> GIVEN REQUEST
From the records below, pick out and copy every line that contains the word "This".

> SUPPLIED RECORDS
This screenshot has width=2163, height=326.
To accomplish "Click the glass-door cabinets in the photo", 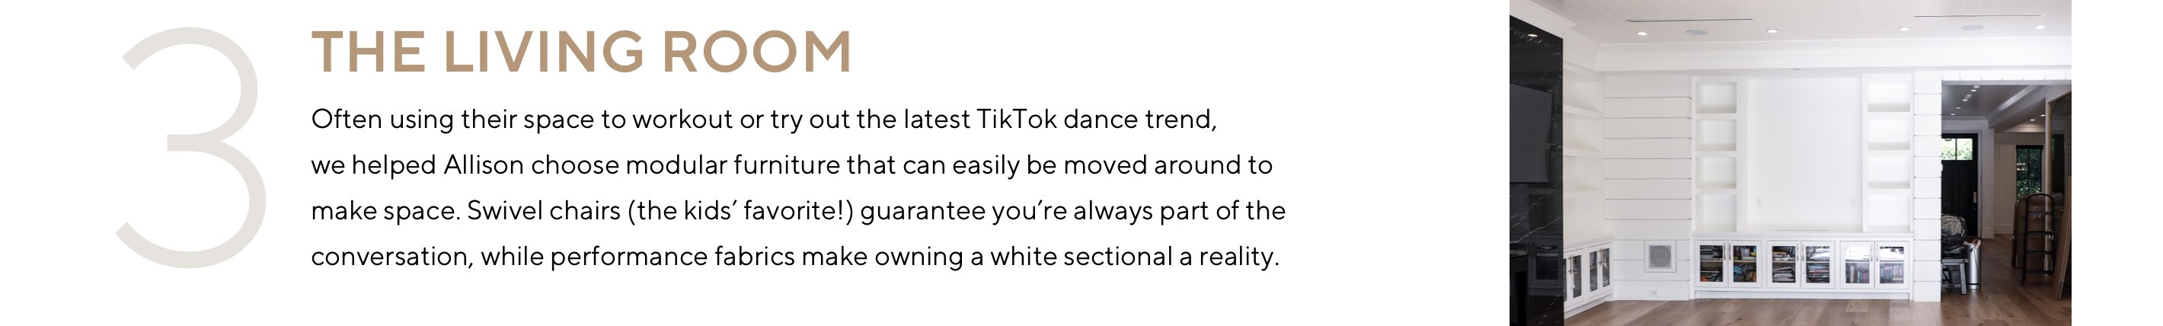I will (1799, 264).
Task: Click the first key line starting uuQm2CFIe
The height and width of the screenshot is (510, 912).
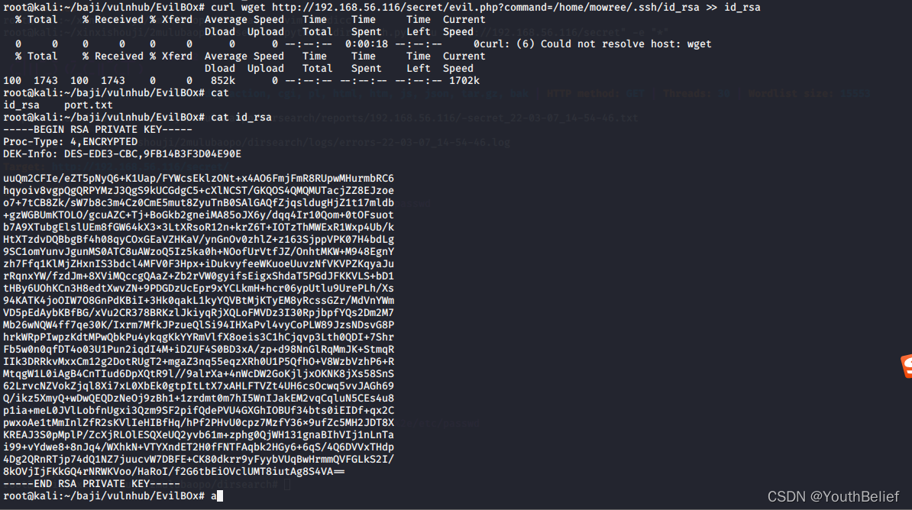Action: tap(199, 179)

==

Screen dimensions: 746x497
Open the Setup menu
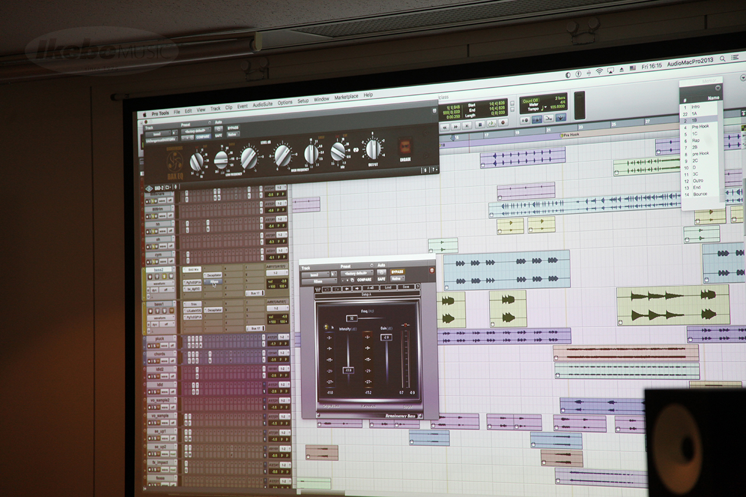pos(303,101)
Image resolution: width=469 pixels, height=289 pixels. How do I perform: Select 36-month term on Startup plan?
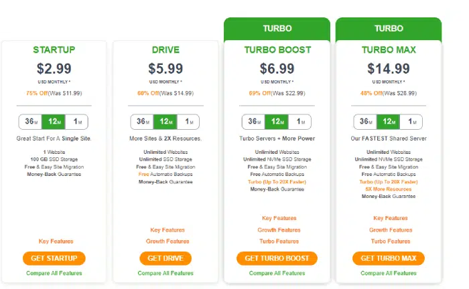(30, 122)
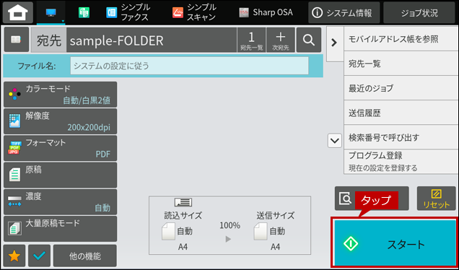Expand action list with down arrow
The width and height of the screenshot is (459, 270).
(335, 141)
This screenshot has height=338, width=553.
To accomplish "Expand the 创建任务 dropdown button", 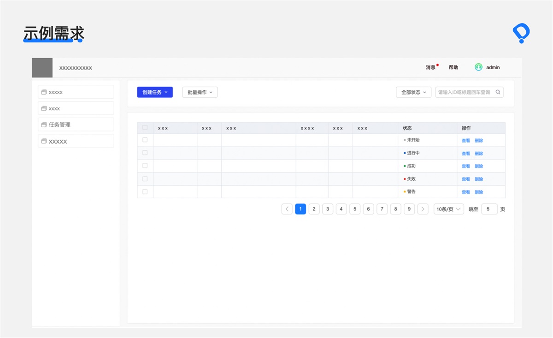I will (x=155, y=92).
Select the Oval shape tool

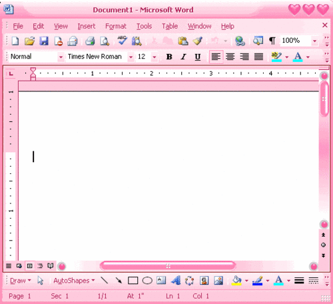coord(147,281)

> TASK SOLUTION
This screenshot has width=2163, height=326.
This screenshot has height=338, width=553.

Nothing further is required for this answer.